Mercoledì 17 giugno scorso Giovanni Ortolani, per tutti Giannetto, ha compiuto 100 anni. Personaggio molto conosciuto a Modigliana, è considerato una vera memoria storica del paese e viene spesso chiamato a testimoniare in occasione di eventi e commemorazioni legate alla storia locale.
Una vita lunga 100 anni
Giovanni Ortolani, per gli amici Giannetto, è nato a Maizières-lès-Metz, in Francia, perché i suoi genitori vi emigrarono nel 1922, quando il padre repubblicano si trasferì per cercare lavoro. «Io nacqui quattro anni dopo – racconta – e alla morte di mio padre per un incidente, mia madre e io tornammo in Italia». Giannetto ha nella sua testa un vero e proprio archivio di ricordi e a chiunque gli chieda conto di un episodio, una persona, un palazzo, un podere o un’associazione, lui riesce brillantemente a ricordare giorno, mese, anno, occasioni, parentele e soprannomi.
«Nel 1944, a 18 anni, fui chiamato alle armi dal generale Rodolfo Graziani per andare in Germania a costituire l’esercito di Salò – prosegue Giannetto –. Molti non si presentarono e cambiarono la chiamata in “Lavoro obbligatorio nell’organizzazione”, acronimo Todt». Era il genio militare tedesco impegnato nella costruzione della Linea Gotica.
«Il modiglianese Bruno Samorì – ricorda Ortolani – a capo di un’impresa agli ordini del Todt di Rimini, ottenne con la sua insistenza che il Grand Hotel non fosse abbattuto dai tedeschi che volevano sostituirlo con un bunker. Diplomato ragioniere e passato il fronte nel 1945 mi iscrissi al Partito Repubblicano. Fui assunto alla Camera del Lavoro dal Comitato di Liberazione Nazionale. Poi, nel 1946, passai aggregato amministrativo all’ospedale “Poveri di Cristo” e nell’ottobre 1947 alla sede modiglianese della Cassa dei Risparmi di Forlì, dove in seguito diventai funzionario di tutte le sue tesorerie ed esattorie».
Nel 1951 Giannetto fu consigliere comunale e dal 1995 al 2000 capogruppo consiliare di minoranza. Il 6 giugno 1955 sposò la maestra Oretta Quercioli e il 31 luglio 1956 nacque il figlio Luigi. La moglie scomparve nel 1996. Quindi la pensione dalla banca nel 1977.

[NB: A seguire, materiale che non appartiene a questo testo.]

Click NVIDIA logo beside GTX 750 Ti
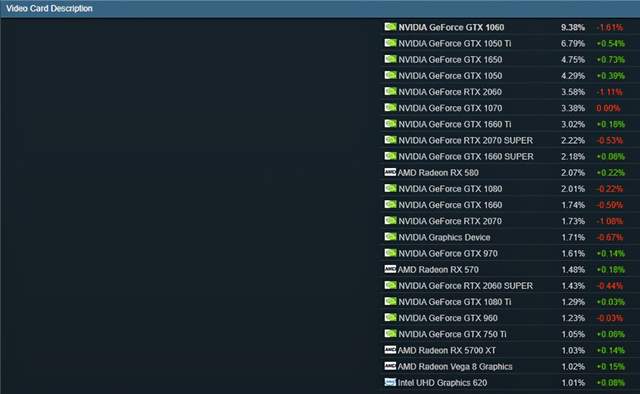 [x=390, y=334]
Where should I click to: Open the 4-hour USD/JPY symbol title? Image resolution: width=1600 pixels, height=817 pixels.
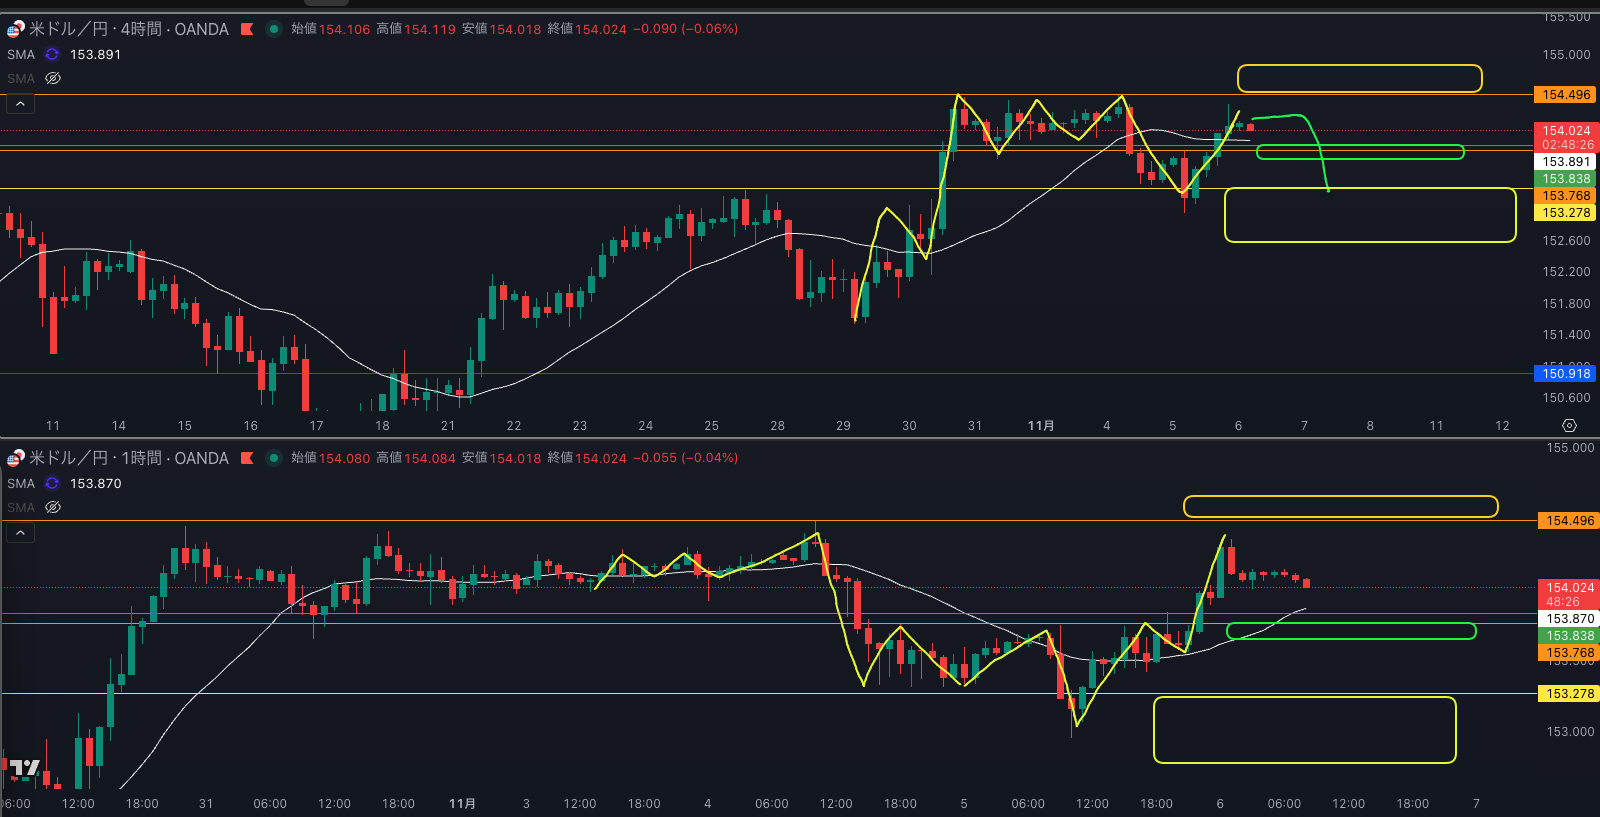click(128, 29)
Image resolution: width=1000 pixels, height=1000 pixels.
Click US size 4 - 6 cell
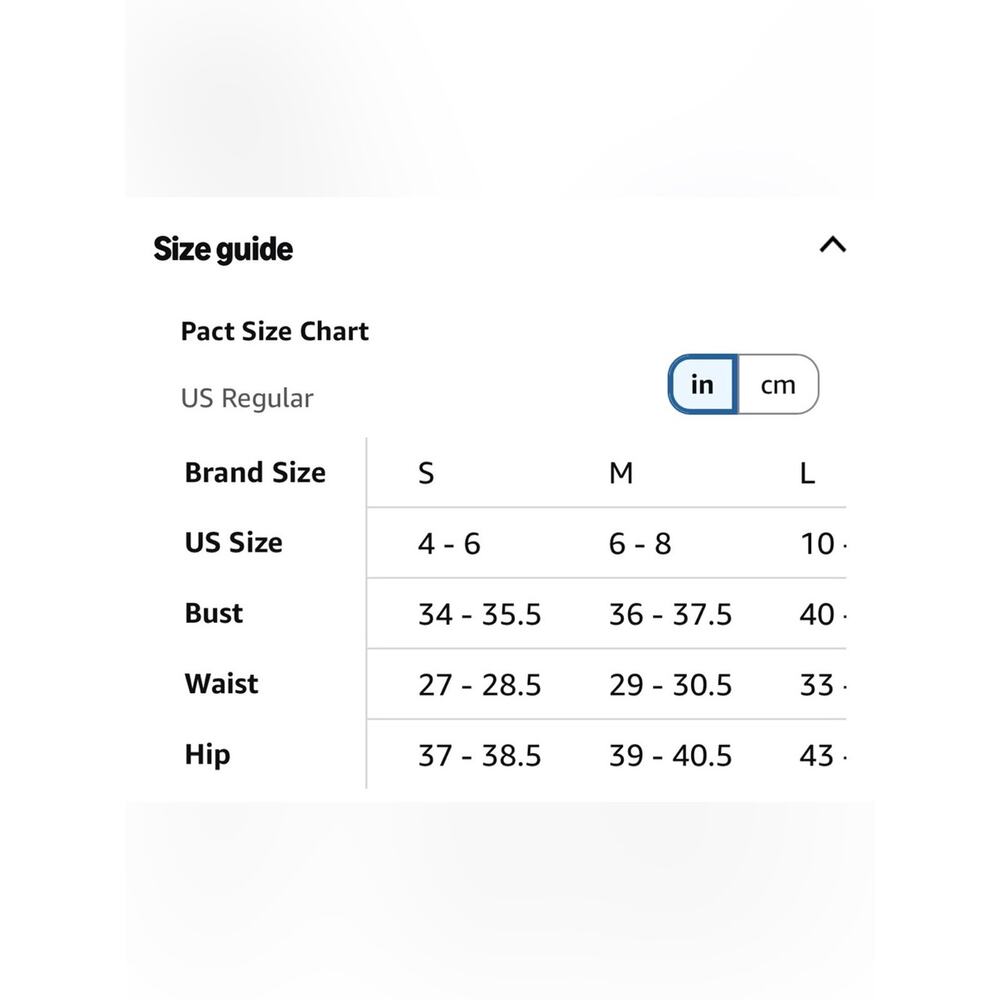coord(449,544)
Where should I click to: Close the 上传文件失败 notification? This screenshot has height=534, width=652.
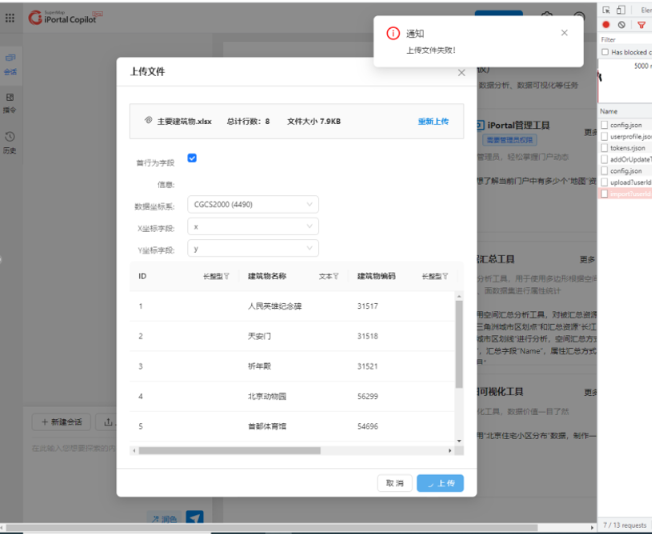point(564,33)
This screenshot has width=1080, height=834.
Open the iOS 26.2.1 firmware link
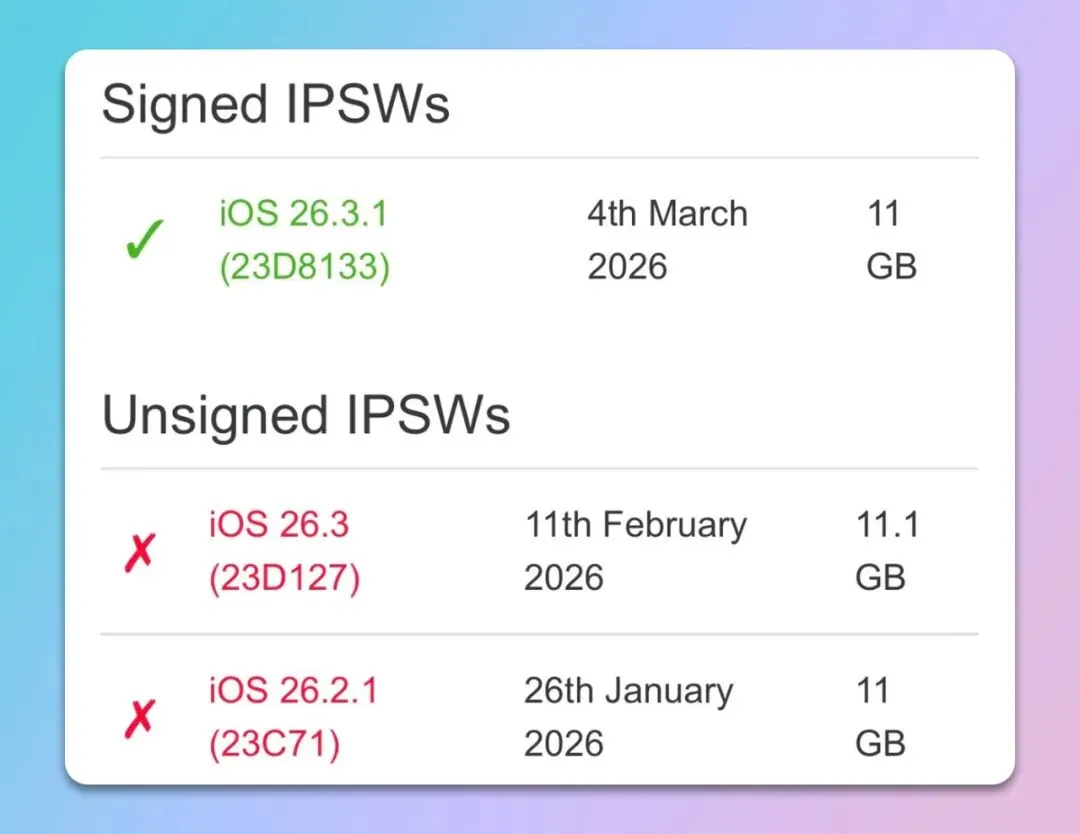293,691
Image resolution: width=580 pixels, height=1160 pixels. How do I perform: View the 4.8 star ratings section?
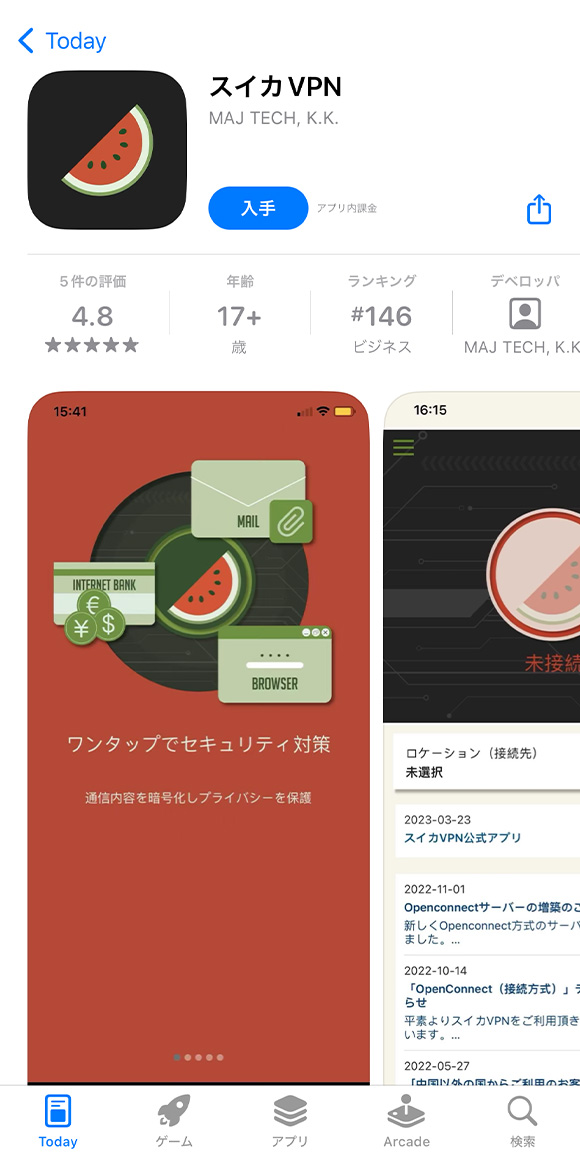[x=92, y=314]
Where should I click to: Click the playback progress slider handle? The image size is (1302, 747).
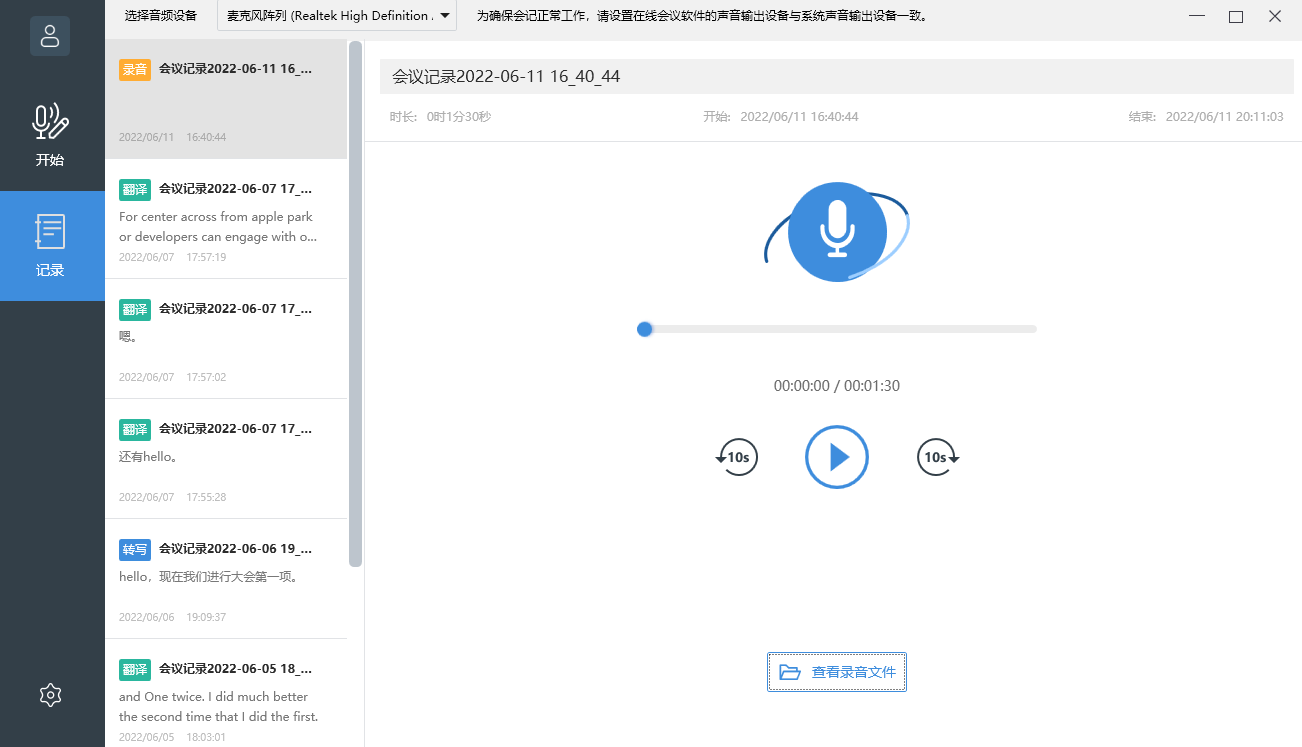tap(645, 328)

«Passai revisore dei conti alla ditta Alpi di Modigliana poi, nella stessa, direttore amministrativo in Africa. Dopo dieci anni per la ditta Alpi in Camerun e altri cinque in Costa d’Avorio rientrai nel 1992. L’anno prima era nato Michele, il primo dei miei nipoti».
Una vita ancora molto attiva la sua, con l’unico grande rimpianto, quello «di essere sopravvissuto 30 anni a mia moglie». Suo figlio Luigi lo definisce «una guida e un esempio». Giannetto guida una Volkswagen Golf e si rammarica per essere costretto ogni anno a esami e accertamenti per il rinnovo della patente. Lo si può trovare spesso al bar con un gruppo variabile di amici. Ogni anno va in villeggiatura.
I ricordi della guerra
Alla recente cerimonia pubblica del 2 giugno, Festa della Repubblica, ha testimoniato raccontando l’episodio più tragico della Seconda guerra mondiale per il paese: il bombardamento del 16 ottobre 1944 effettuato dagli Alleati inglesi.
«Vi persero la vita 39 persone e ci furono altrettanti feriti, fra loro molti bambini. Secondo me – precisa Ortolani – partiti dalla base aerea di Bari per colpire città austriache, al ritorno i cacciabombardieri sganciarono le bombe per non dover atterrare con un carico di esplosivo a bordo. Io ero in via Buozzi con un amico, dall’altra parte del paese. Modigliana sarebbe stata liberata un mese dopo, il 14 novembre».
I 100 anni Giannetto li ha festeggiati a pranzo al ristorante Cento Tigli con il figlio Luigi, la nuora Barbara, i nipoti Margherita e Marco, altri parenti e tanti amici. In totale una cinquantina di persone, compreso il sindaco Jader Dardi. Ortolani ha ringraziato i presenti, formulato a tutti i migliori auguri e ricevuto tanti applausi e regali. È stato festeggiato anche nel tardo pomeriggio dai numerosi vicini di casa che lo hanno atteso per strada per fare un brindisi e scambiare auguri sul suo terrazzo. Il suo segreto? «Sto bene, tutti i giorni cammino un po’. Mi alimento con calma e senza esagerare. Dormo serenamente e ho molti amici».